Collected data:

▼▼▼

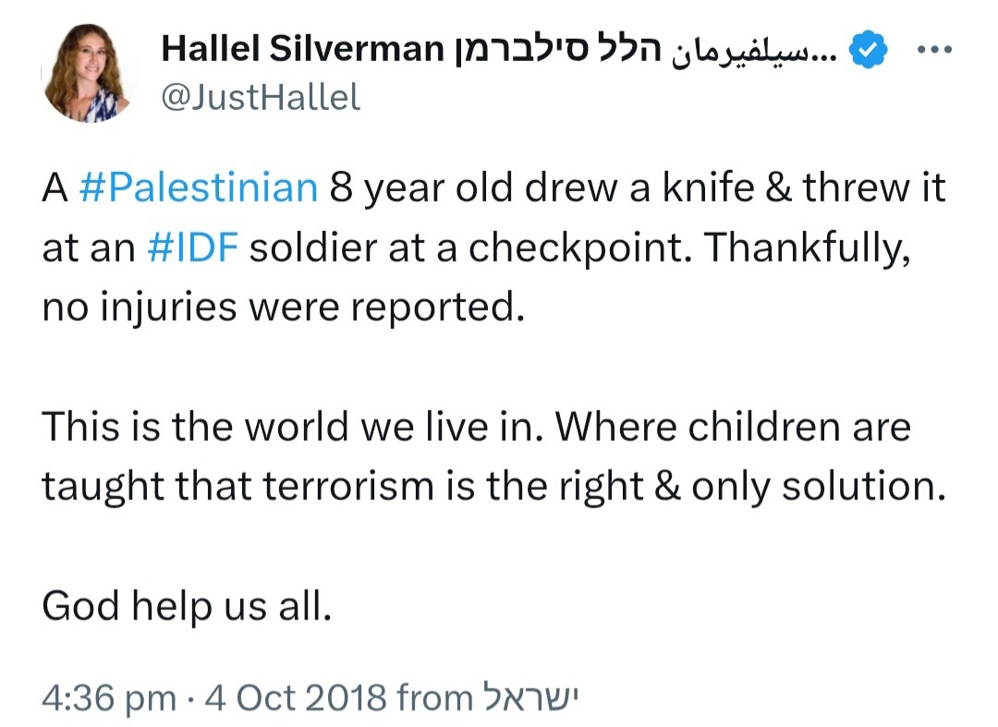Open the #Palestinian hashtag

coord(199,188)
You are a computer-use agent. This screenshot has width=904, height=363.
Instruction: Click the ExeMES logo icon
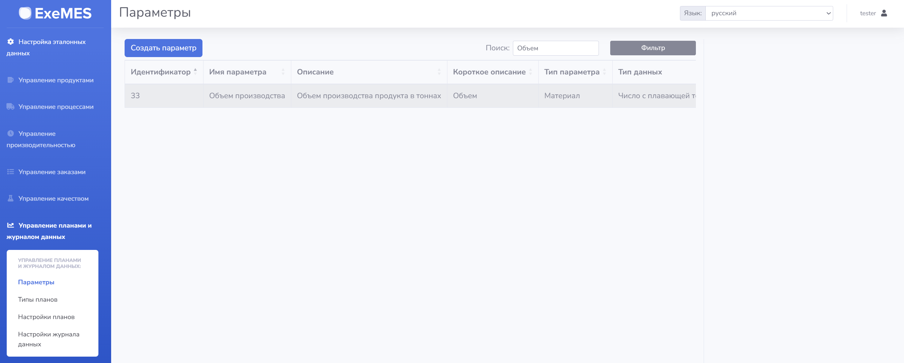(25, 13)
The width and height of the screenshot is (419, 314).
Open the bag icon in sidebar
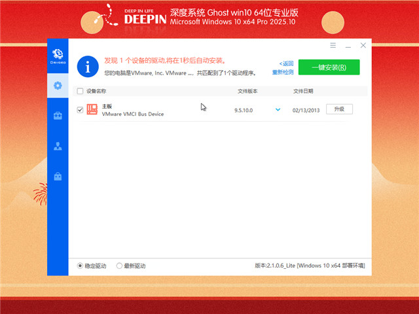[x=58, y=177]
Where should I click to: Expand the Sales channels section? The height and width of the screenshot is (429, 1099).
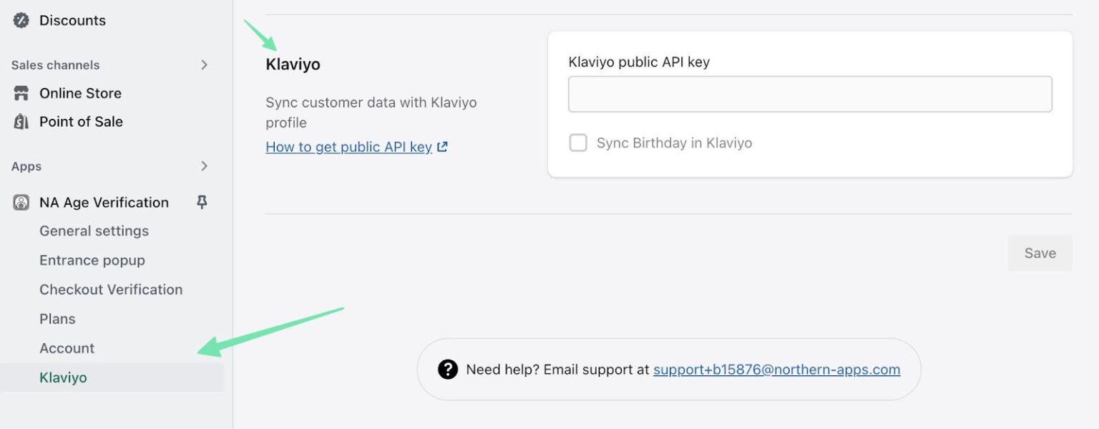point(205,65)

▲▲▲

- [What you are asked to do]:
Beginning at the line that contains "You are a computer-use", retype each line of the data above through the very last one. Do not retype the pictures.

- [Written answer]:
You are a computer-use agent. This screenshot has width=904, height=363.
Instruction: Click the ExeMES logo icon
(25, 13)
The width and height of the screenshot is (419, 314).
Open the bag icon in sidebar
[x=58, y=177]
Where should I click to: Expand the Sales channels section? The height and width of the screenshot is (429, 1099).
point(205,65)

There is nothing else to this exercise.